Manifold-Aware Temporal Domain Generalization for Large Language Models
Yiheng Yao, Zekun Cai, Xinyuan Song, Hiroki Hill Kobayashi, Xuan Song, Ryosuke Shibasaki, Liang Zhao
TL;DR
This paper tackles temporal distribution shifts in large language models by reframing temporal adaptation within a parameter-efficient, manifold-aware setting. It introduces MaT-LoRA, which constrains temporal updates to a shared low-dimensional subspace and represents per-domain changes through a time-varying core \\F_t\, in the factorization \\Delta W_t = B F_t A\\; this yields substantial parameter efficiency (independent of the number of time domains) while preserving expressive power. The authors provide theoretical justification for the shared-basis representation, showing subspace stability under gradient updates, and they instantiate the temporal core with continuous linear dynamics, sequential Markovian evolution, and non-linear time mappings. Empirical results on synthetic and real-world TDG benchmarks demonstrate superior temporal generalization and practical scalability across multiple LLM backbones, with only modest training-time overhead and comparable inference latency.
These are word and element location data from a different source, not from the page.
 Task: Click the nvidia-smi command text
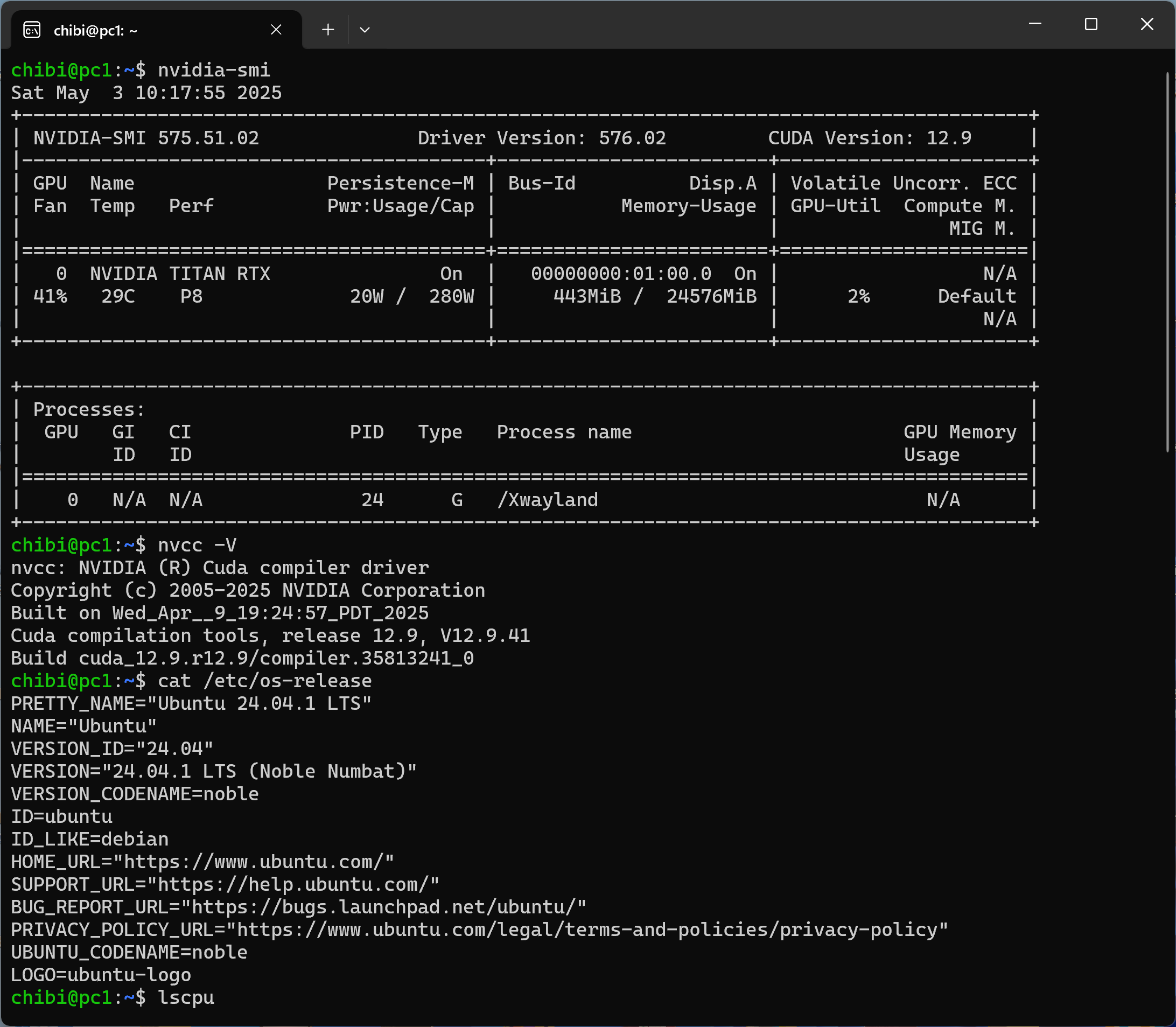(x=213, y=70)
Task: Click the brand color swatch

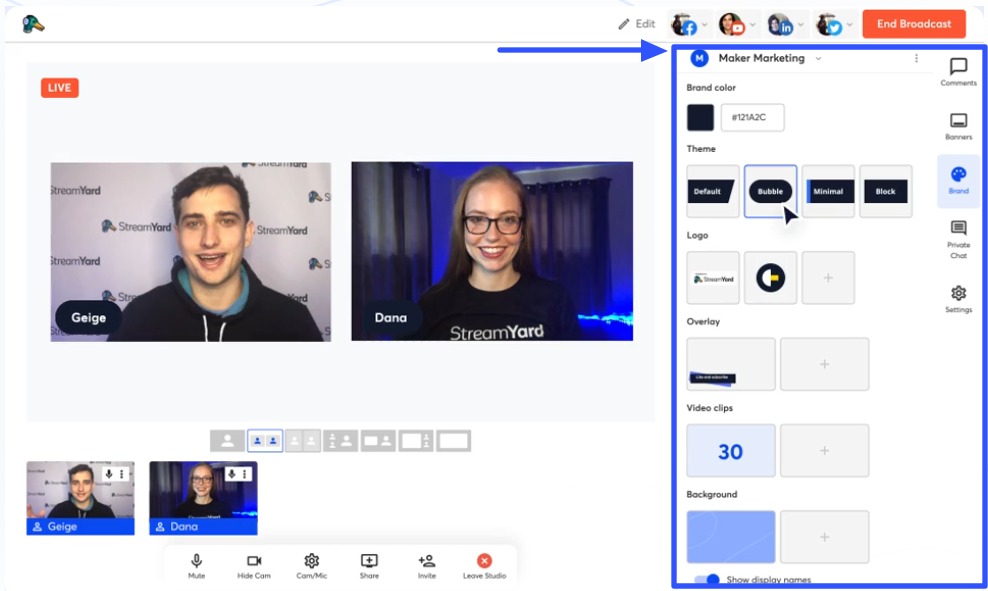Action: 702,117
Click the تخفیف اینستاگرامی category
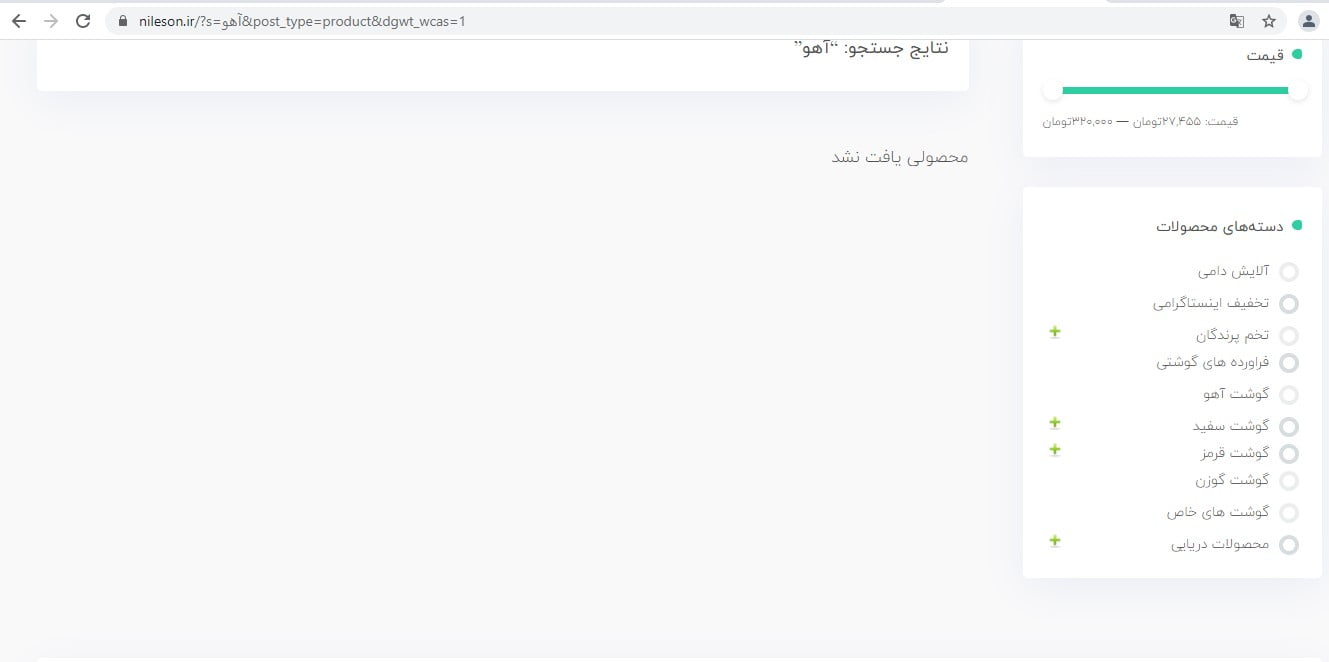The height and width of the screenshot is (662, 1329). (1211, 303)
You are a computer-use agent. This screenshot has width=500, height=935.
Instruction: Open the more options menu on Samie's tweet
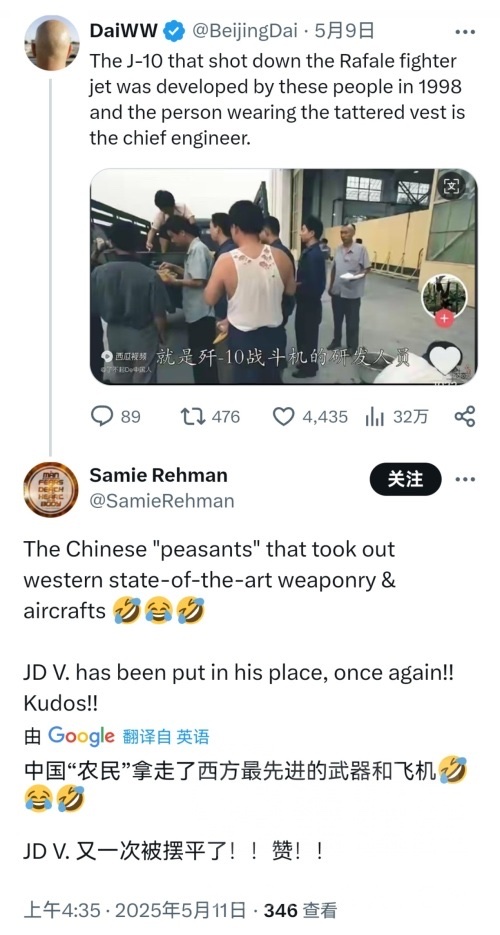click(x=465, y=479)
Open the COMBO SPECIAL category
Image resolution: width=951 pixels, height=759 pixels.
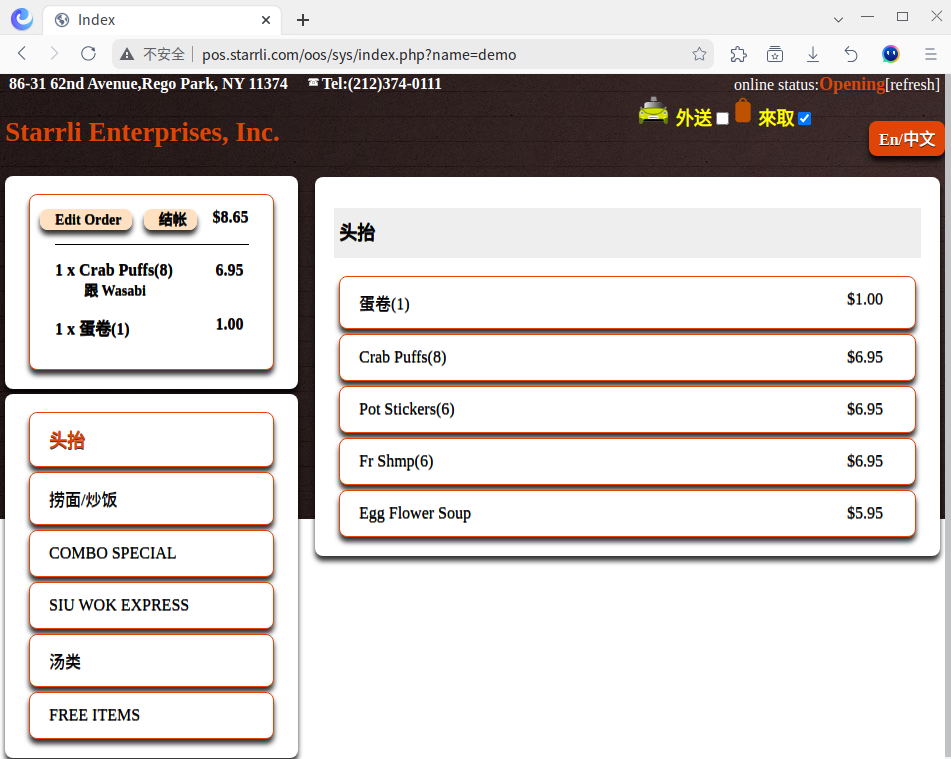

Overall, MaT-LoRA offers a principled, scalable approach to TDG in LLMs, enabling durable performance under continuous distribution shifts in real deployments.
Abstract
Temporal distribution shifts are pervasive in real-world deployments of Large Language Models (LLMs), where data evolves continuously over time. While Temporal Domain Generalization (TDG) seeks to model such structured evolution, existing approaches characterize model adaptation in the full parameter space. This formulation becomes computationally infeasible for modern LLMs. This paper introduces a geometric reformulation of TDG under parameter-efficient fine-tuning. We establish that the low-dimensional temporal structure underlying model evolution can be preserved under parameter-efficient reparameterization, enabling temporal modeling without operating in the ambient parameter space. Building on this principle, we propose Manifold-aware Temporal LoRA (MaT-LoRA), which constrains temporal updates to a shared low-dimensional manifold within a low-rank adaptation subspace, and models its evolution through a structured temporal core. This reparameterization dramatically reduces temporal modeling complexity while retaining expressive power. Extensive experiments on synthetic and real-world datasets, including scientific documents, news publishers, and review ratings, demonstrate that MaT-LoRA achieves superior temporal generalization performance with practical scalability for LLMs.